Sur – depuis – les photos, quelques-unes «nous » regardent encore, à travers les barbelés. Mal nourries, mal vêtues, mal soignées, privées de liberté, qu’ont-elles vu, des jours durant ? Non pas, évidemment, ce que nous avons vu en errant autour du camp – mais du moins, de cette terre et de ce ciel, l’abstraction.

 

*

Jacques Sigot rapporte un propos d’une certaine « Sœur Marie Joseph ». Cette soeur devait faire partie du personnel du camp, mais elle use d’un « nous » étrangement humain dans un pareil contexte. Sœur Marie Joseph adopte un instant le « nous » de ceux que l’on voit sur les photos.

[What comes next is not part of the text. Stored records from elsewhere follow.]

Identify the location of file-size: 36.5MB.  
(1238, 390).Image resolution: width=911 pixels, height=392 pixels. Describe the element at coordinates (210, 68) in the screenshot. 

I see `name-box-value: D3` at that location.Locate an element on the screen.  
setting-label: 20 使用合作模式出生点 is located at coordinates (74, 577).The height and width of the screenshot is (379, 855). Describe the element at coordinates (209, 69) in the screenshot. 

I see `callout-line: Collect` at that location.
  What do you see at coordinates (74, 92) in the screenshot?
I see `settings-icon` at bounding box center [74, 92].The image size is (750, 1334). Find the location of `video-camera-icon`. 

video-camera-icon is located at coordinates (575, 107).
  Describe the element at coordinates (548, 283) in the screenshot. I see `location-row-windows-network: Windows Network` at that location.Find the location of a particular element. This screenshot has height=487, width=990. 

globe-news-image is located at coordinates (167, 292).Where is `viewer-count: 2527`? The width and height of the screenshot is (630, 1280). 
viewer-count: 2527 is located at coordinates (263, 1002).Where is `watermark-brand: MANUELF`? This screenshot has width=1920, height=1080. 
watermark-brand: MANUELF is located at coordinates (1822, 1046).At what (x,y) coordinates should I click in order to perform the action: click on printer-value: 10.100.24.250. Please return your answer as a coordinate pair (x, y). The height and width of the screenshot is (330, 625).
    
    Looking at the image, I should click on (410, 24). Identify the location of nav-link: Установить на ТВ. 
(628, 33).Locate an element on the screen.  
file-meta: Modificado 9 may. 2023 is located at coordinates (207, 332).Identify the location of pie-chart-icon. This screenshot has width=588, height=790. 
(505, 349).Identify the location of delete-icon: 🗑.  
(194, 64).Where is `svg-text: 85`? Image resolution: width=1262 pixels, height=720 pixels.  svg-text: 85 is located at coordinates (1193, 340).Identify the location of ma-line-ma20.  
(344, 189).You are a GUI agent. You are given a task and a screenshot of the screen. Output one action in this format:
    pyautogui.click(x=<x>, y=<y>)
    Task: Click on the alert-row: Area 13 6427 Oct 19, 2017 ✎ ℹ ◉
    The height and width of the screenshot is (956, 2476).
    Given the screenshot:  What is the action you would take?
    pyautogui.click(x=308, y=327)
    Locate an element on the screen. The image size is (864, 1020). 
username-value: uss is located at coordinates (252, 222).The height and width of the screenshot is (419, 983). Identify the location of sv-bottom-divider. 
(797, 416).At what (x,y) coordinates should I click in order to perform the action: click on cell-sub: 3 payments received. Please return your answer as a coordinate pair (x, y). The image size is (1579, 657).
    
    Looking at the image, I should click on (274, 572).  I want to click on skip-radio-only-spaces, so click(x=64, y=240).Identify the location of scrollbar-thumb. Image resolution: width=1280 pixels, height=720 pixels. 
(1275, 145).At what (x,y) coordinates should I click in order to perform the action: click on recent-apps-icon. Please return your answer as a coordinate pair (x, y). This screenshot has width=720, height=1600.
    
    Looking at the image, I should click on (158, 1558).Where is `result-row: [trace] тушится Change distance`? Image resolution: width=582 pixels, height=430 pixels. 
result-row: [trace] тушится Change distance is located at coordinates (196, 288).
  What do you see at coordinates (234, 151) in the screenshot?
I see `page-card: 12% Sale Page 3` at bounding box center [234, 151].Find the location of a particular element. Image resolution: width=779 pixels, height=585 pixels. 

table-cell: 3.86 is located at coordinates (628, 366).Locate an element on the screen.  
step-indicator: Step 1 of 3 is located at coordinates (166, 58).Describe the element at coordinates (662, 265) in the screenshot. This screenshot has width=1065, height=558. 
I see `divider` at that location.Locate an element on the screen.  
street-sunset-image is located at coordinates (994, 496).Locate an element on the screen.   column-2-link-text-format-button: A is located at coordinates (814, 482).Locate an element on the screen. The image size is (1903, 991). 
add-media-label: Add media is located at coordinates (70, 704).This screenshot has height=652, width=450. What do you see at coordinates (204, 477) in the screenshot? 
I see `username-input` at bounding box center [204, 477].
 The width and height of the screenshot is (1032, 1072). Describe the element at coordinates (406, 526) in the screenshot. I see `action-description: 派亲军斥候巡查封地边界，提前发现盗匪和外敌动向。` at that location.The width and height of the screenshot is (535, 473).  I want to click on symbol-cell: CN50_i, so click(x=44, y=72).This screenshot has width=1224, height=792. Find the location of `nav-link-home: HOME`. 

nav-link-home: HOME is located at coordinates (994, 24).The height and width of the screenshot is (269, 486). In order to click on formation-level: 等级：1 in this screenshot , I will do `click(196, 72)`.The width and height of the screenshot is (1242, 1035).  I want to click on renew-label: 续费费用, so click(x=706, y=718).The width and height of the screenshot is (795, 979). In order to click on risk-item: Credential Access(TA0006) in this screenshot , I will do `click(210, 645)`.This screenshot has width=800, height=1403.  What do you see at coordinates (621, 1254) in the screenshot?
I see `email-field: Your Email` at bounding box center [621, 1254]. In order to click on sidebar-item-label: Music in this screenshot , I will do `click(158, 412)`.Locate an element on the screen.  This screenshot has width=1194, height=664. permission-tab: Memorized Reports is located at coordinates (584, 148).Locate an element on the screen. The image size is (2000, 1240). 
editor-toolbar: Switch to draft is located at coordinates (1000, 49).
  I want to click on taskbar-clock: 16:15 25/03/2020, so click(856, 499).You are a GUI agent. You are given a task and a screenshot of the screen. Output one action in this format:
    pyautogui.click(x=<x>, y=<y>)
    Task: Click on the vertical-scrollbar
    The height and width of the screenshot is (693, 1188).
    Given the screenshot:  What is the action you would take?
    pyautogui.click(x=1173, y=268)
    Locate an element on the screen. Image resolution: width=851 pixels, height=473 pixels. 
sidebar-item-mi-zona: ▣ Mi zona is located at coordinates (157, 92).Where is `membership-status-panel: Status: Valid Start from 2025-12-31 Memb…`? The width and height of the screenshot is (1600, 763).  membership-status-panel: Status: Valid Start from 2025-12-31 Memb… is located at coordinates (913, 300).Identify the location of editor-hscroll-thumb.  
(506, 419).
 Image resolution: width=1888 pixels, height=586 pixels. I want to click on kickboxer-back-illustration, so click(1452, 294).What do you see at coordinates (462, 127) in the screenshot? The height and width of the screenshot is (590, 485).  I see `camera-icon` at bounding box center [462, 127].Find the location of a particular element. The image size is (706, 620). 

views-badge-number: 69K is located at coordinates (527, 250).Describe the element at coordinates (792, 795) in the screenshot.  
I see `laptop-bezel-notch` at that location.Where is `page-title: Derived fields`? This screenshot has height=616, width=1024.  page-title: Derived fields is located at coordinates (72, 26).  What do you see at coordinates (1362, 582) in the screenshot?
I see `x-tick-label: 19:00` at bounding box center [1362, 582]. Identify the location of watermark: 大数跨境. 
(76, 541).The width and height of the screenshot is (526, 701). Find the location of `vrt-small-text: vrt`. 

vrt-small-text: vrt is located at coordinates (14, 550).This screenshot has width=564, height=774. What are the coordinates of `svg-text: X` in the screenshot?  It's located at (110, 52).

Le nous de ceux qui, quand nous regardons ces photos, nous font face :

 « Je dois dire ici que nous n’avions eu à peu près aucun contact avec les Montreuillais. Nous ne les voyions que le dimanche quand ils venaient en promenade sur la route qui longeait l’enceinte des barbelés. Quand les internés voyaient les jeunes « bras dessus, bras dessous », ils disaient pour se moquer : « Ils se promènent comme des paysans ». Les Montreuillais éprouvaient du mépris pour ces gens-là, d’autant plus qu’ils étaient enfermés. »


[1] « Située à l’extrême sud-est  du département du Maine-et-Loire, la commune de Montreuil-Bellay couvre une superficie de 5000 hectares et compte 4461 habitants. Son altitude est de 54 mètres au point le plus haut de son territoire. Station touristique réputée. » (Site intternet officiel de la ville de Montreuil-Bellay.)

[2] Ces données se trouvent dans l’ouvrage de Denis Peschanski (avec la collaboration de Marie-Cg. Hubert et E. Philippori),  Les Tziganes en France, 1943-1946 (CNRS éditions, 1994), qui cite lui-même les recherches de Jacques Sigot (Ces barbelés oubliés par l’histoire, Un camp pour les Tsiganes… et les autres – Montreuil-Bellay, 1940-1945, éd. Wallada, 1983). Voir aussi Denis Peschanski,  La France des camps,  l’internement 1938-1946, Gallimard, 2002.